The key informants described genome sequencing as the future for germline testing, which has the potential to supplant most existing germline tests. We heard this technology could promote a new business model of genome-based population health management. This would coincide with greater reliance on payers through value-based reimbursement or per-member-per-month contracts. However, evidence demonstrating the clinical utility and economic value of germline testing will be needed for these payer arrangements. Continued partnerships with industry and academia can support the research necessary to generate this evidence. However, partnerships with payers and health-care systems will be important to obtaining the outcomes needed for demonstrating the clinical utility of germline testing. If value-based payer arrangements dominate the future business model of PGLs, it is likely opportunities for no- and low-cost pricing will decrease resulting in reduced access for uninsured and underinsured patients.21,22

Our study has limitations that deserve mention. We were not able to ascertain the impact of business models and practices on actual test availability or access from the perspectives of those seeking testing, including providers and patients. Additionally, we could not speak with key informants for all laboratories of the FSL, PGL, or NGL types; thus, our findings are not comprehensive and are limited to the experience in the United States. Lastly, we did not speak with key informants from DTC laboratories, and according to our scheme, we would have included them as a subset of the PGLs.
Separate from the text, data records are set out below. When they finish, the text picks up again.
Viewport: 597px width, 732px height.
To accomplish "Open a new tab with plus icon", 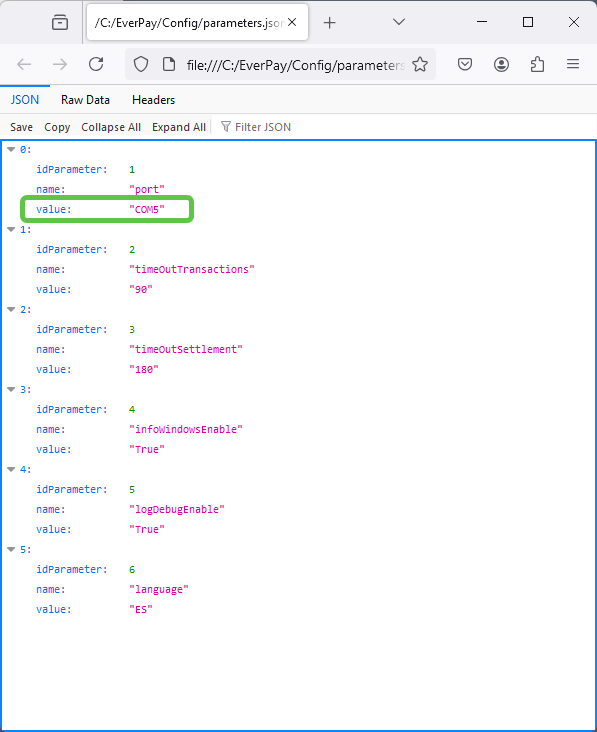I will [x=330, y=22].
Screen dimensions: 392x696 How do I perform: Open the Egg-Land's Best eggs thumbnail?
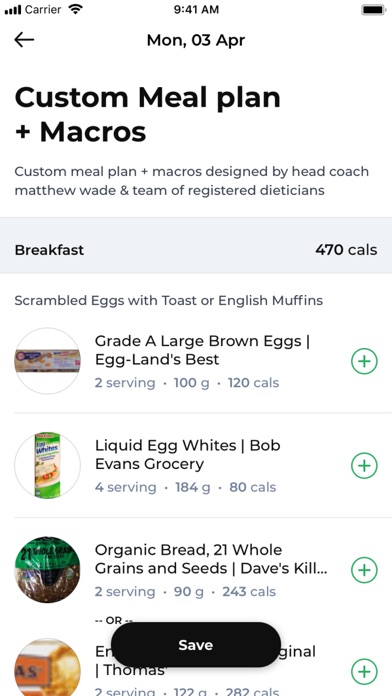tap(48, 361)
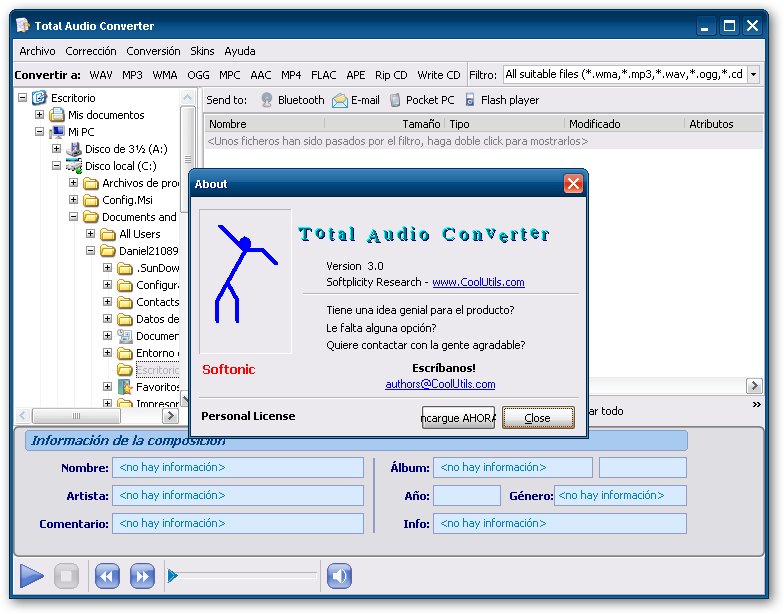Click the fast forward button
The image size is (784, 614).
(142, 576)
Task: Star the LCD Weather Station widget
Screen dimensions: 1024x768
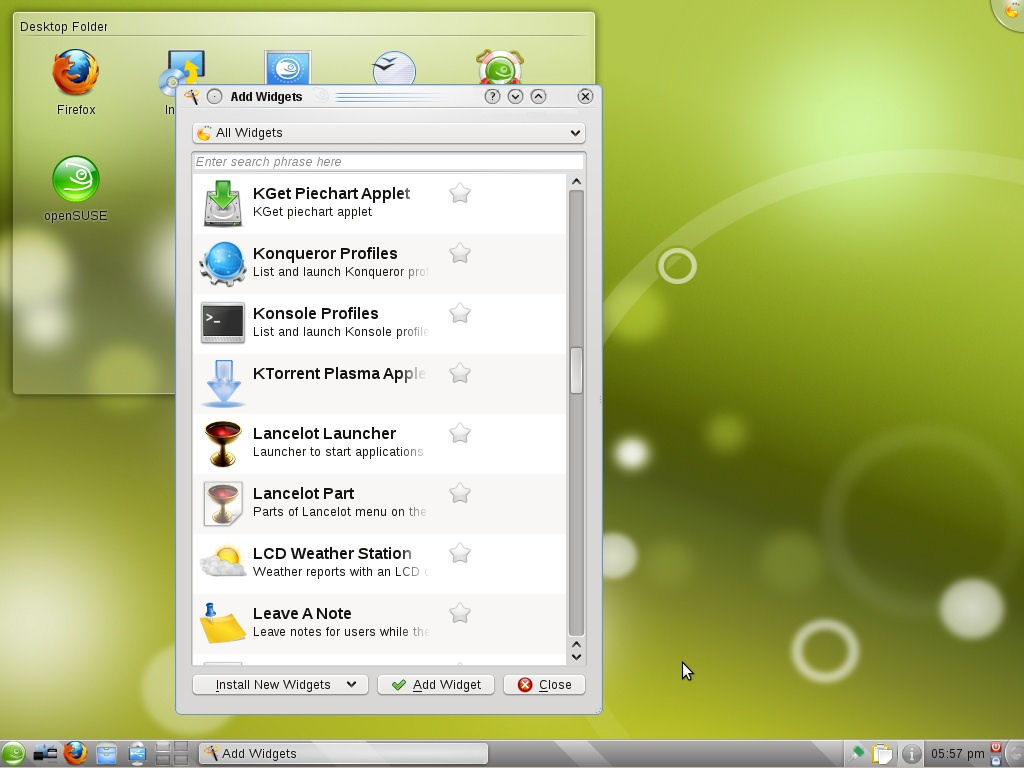Action: (x=459, y=553)
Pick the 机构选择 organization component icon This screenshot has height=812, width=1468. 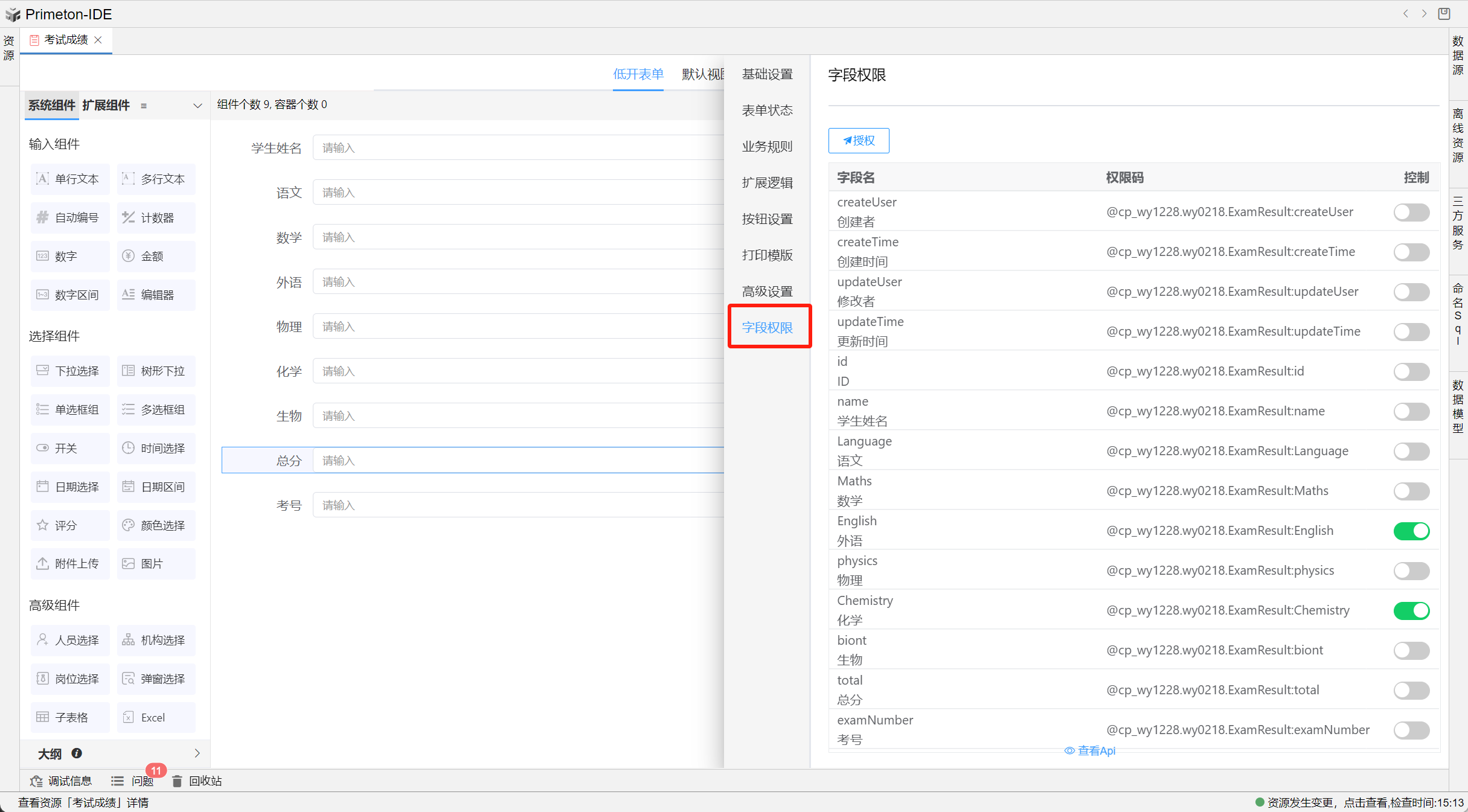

In summary, our findings suggest we are on the threshold of a disruption in the germline testing marketplace. Continued availability and access to germline testing will depend on the financial success of laboratories, organizational factors of laboratories and payers, cultural factors, particularly consumer interest and trust, and societal factors, such as regulation and laws surrounding pricing and reimbursement. The conceptual model we created can serve as the basis for a framework to inform stakeholder discussions, future research agendas, and policy decisions relating to germline testing availability and access.